Il Barcellona ha appena ufficializzato la cessione di Cillesen per 35 milioni, lo stesso ha fatto il Valencia che per Neto ha iscritto a bilancio 26 milioni più nove milioni di bonus.
E il classe ‘99 Donnarumma dovrebbe valere solo 50 milioni?
Neppure dodici mesi fa il ventisettenne Alisson è stato pagato dal Liverpool oltre 70 milioni (bonus compresi) e lo spagnolo Kepa, classe 1994 e appena 6 presenza con la maglia della nazionale spagnola, è stato acquistato dal Chelsea 80 milioni.
E il classe ’99 Donnarumma dovrebbe valere solo 50 milioni?
Stiamo parlando di uno dei portieri più forti al mondo già oggi, pronto a diventare il numero uno assoluto al massimo in un altro biennio. Difficile fare graduatorie, ma personalmente oggi ad un livello nettamente superiore rispetto a Gigio vedo solo Alisson, Handanovic e Oblak. Tutti gli altri, da Ter Stegen (90 mil) a De Gea (65 mil), passando per Courtois (55 mil), Ederson (70 mil) e Szczesny (35), stanno lì; con una maggiore esperienza, certo, ma anche con 4/5/6 anni in più.
Secondo gli esperti di mercato la ragione sarebbe da ricercare nel fatto che a Gigio siano rimasti solo due anni di contratto e non ci sia ancora trattativa per il rinnovo. Ora, premesso che due anni di contratto sono un’eternità per un calciatore, c’è da capire perchè ogni volta che è interessato a calciatori anche con un solo anno di contratto il Milan si veda abitualmente sbattere la porta in faccia alla richiesta di eventuali sconti, nel caso di Donnarumma invece bisogna accettare serenamente l’idea della "svendita".
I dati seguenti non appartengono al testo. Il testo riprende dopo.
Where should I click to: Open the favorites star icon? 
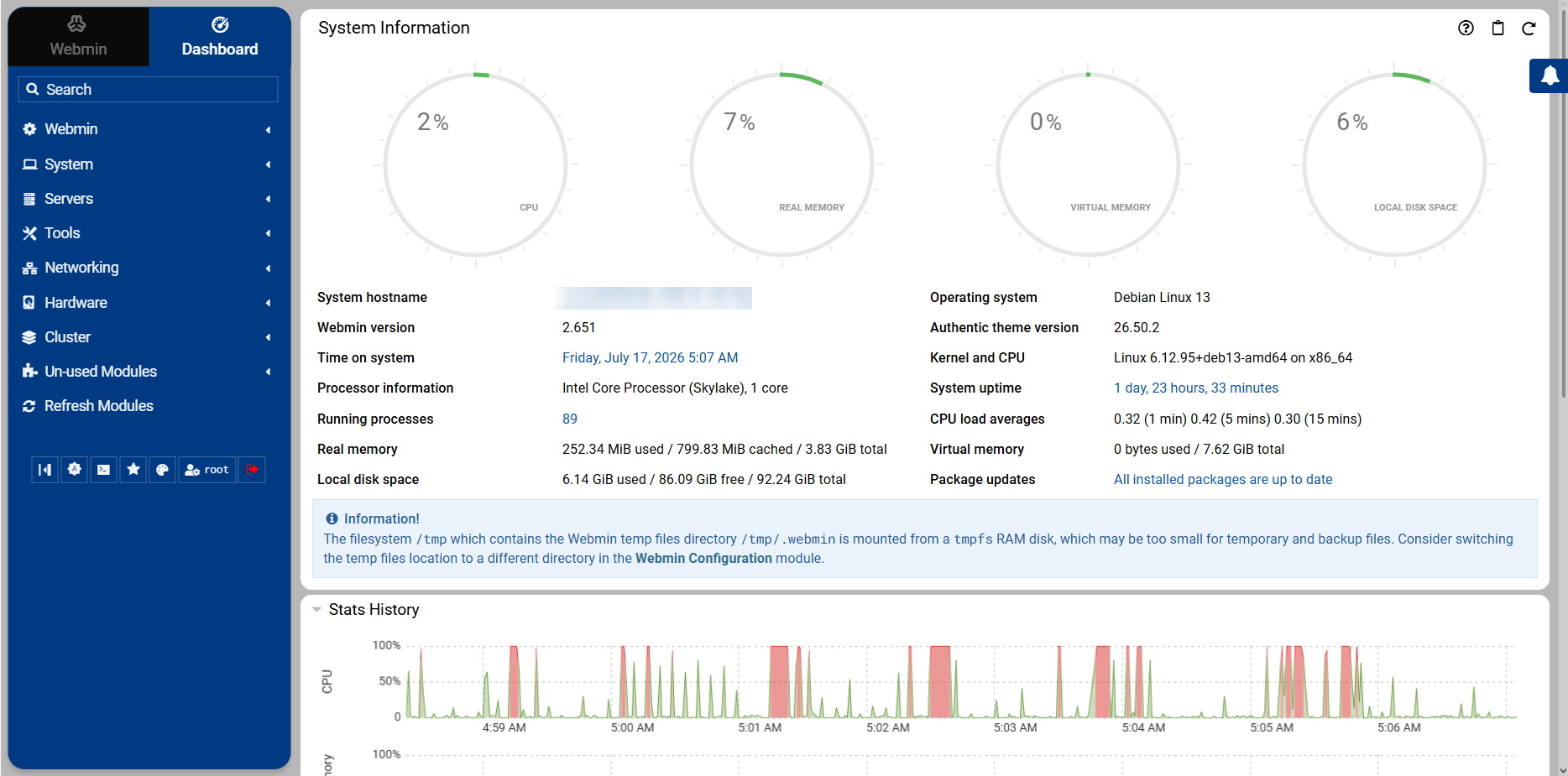click(133, 470)
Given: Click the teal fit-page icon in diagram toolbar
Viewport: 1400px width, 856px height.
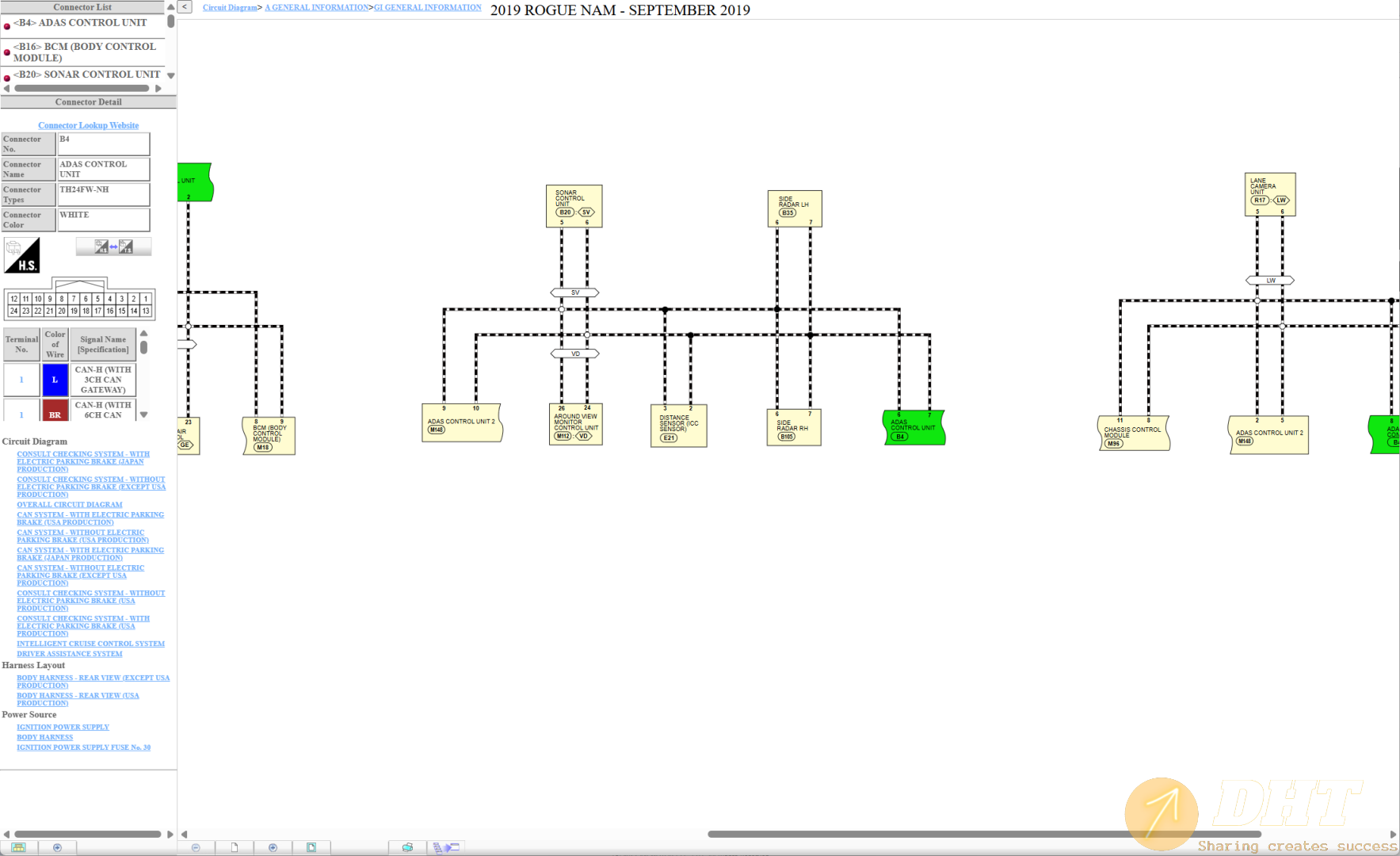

A parte che Gigio non sembra avere alcuna intenzione di lasciare il Milan, è importante chiarire che il Milan può rassegnarsi e rinunciare ad una delle sue colonne portanti, ma il prezzo deve essere quello giusto. Lasciar partire un autentico fuoriclasse di appena 20 anni, già titolare della nazionale italiana e titolare da 4 anni di un club prestigioso come quello rossonero, un portiere capace di garantire almeno 10-15 punti a campionato, può forse essere un sacrificio necessario, ma che sia fatto alle condizioni migliori. Ad esempio Areola più 50 milioni cash. Ecco, su queste basi forse si può tornare a trattare con il Psg. Altrimenti si punti a vendere qualche altro rossonero e si blindi definitivamente Donnarumma.
Un’opzione che francamente mi farebbe felice: un numero uno in porta per tornare in fretta ad essere i numeri uno.